Teresa Arkel (1861 or 1862 – July 1929), born Therese Blumenfeld, was a Ukrainian-born, Austrian-trained opera singer, based in Milan.

== Early life ==
Therese Blumenfeld was born in Lemberg, now Lviv, Ukraine, the daughter of Emanuel Blumenfeld. Her family was Jewish; her father was a prominent lawyer and community leader. She trained as a singer in Vienna with Luise Dustmann. Her nephew was radiologist Paul Lazarus.

== Career ==
Arkel, a dramatic soprano known for her impressive range and technique, made her operatic debut in 1884, in Les Huguenots. In 1885 she was on the opera stage in Warsaw, appearing in Aida, Il trovatore, and L'Africaine. She sang throughout Europe, from Bilbao and Paris to Prague and Budapest. In 1890 she was the first to perform the lead role in Emilio Serrano's Doña Juana la Loca, in Madrid. She also sang in Buenos Aires, in 1894, in Otello and Lohengrin. In 1898, she was the first to perform the lead role in Zygmunt Noskowski's Livia Quintilla, in her hometown.
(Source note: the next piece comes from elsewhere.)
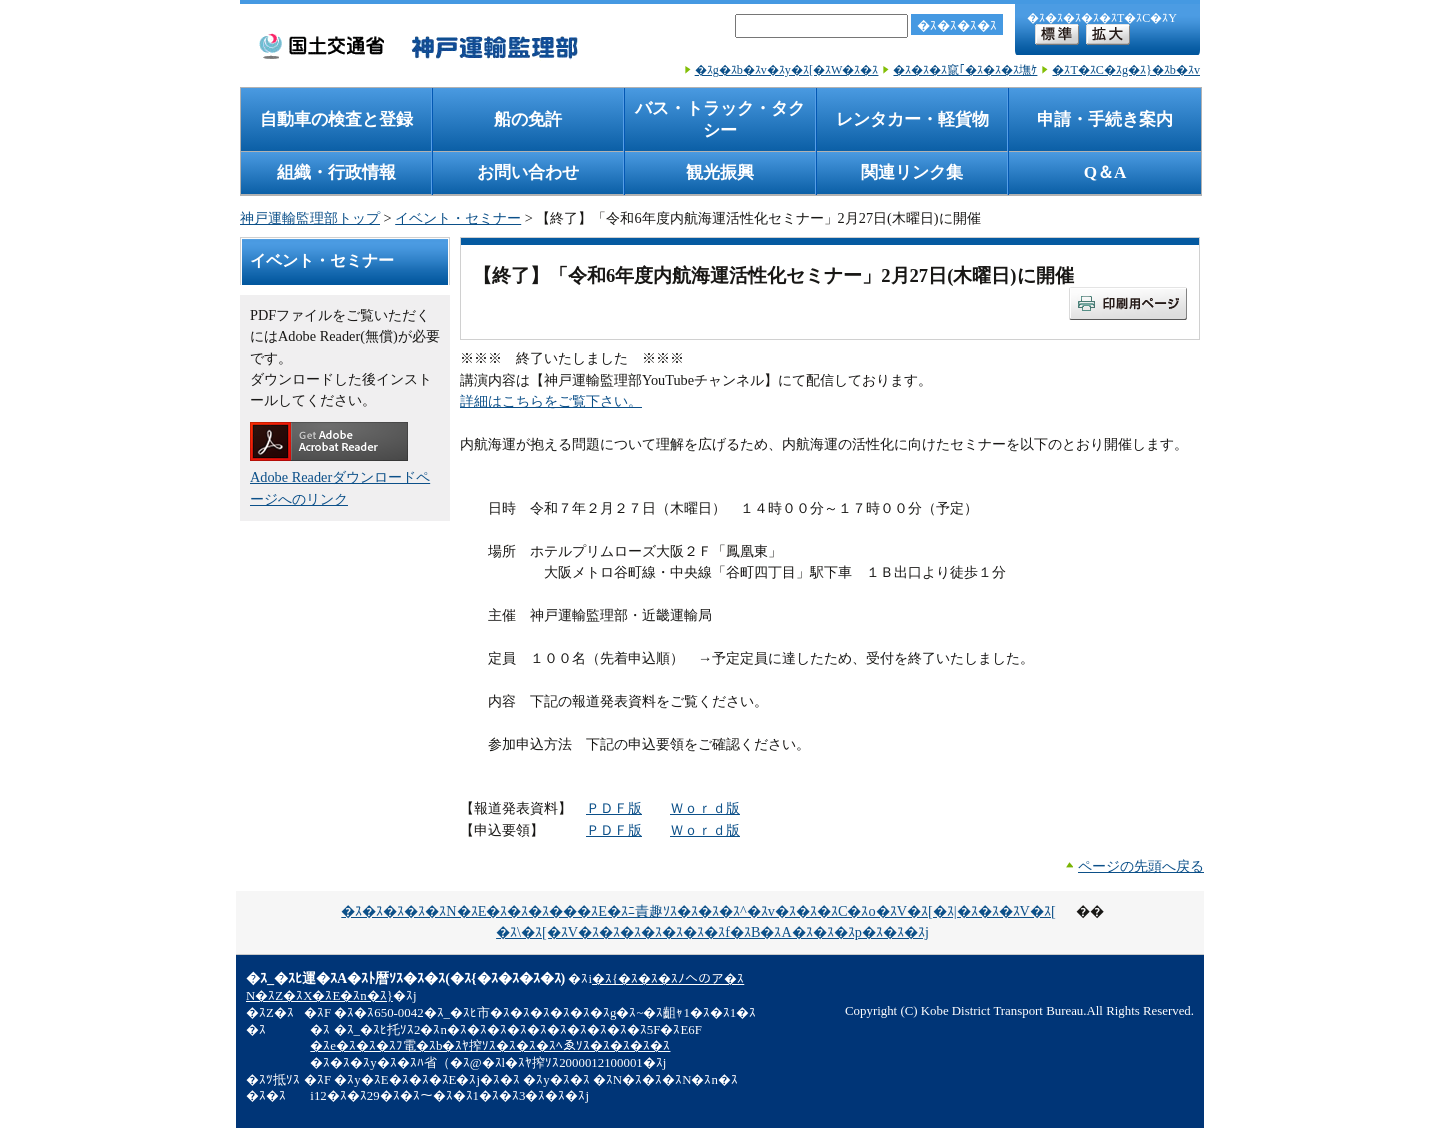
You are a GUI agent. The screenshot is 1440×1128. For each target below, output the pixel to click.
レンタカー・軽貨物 (912, 119)
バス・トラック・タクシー (720, 119)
After her stage career, she became a prominent voice teacher in Milan and made several recordings between 1903 and 1905. Her students included Phyllis Wolfe, Tina Desana, Nina Gale, Inez Wilson, and Nina Morgana,.

== Personal life ==
Therese Blumenfeld married Sigmund Arkel. They had two children. Arkel died in Milan in 1929, in her late sixties. Her voice was included on The Record of Singing, a compilation of early recordings published in 1977.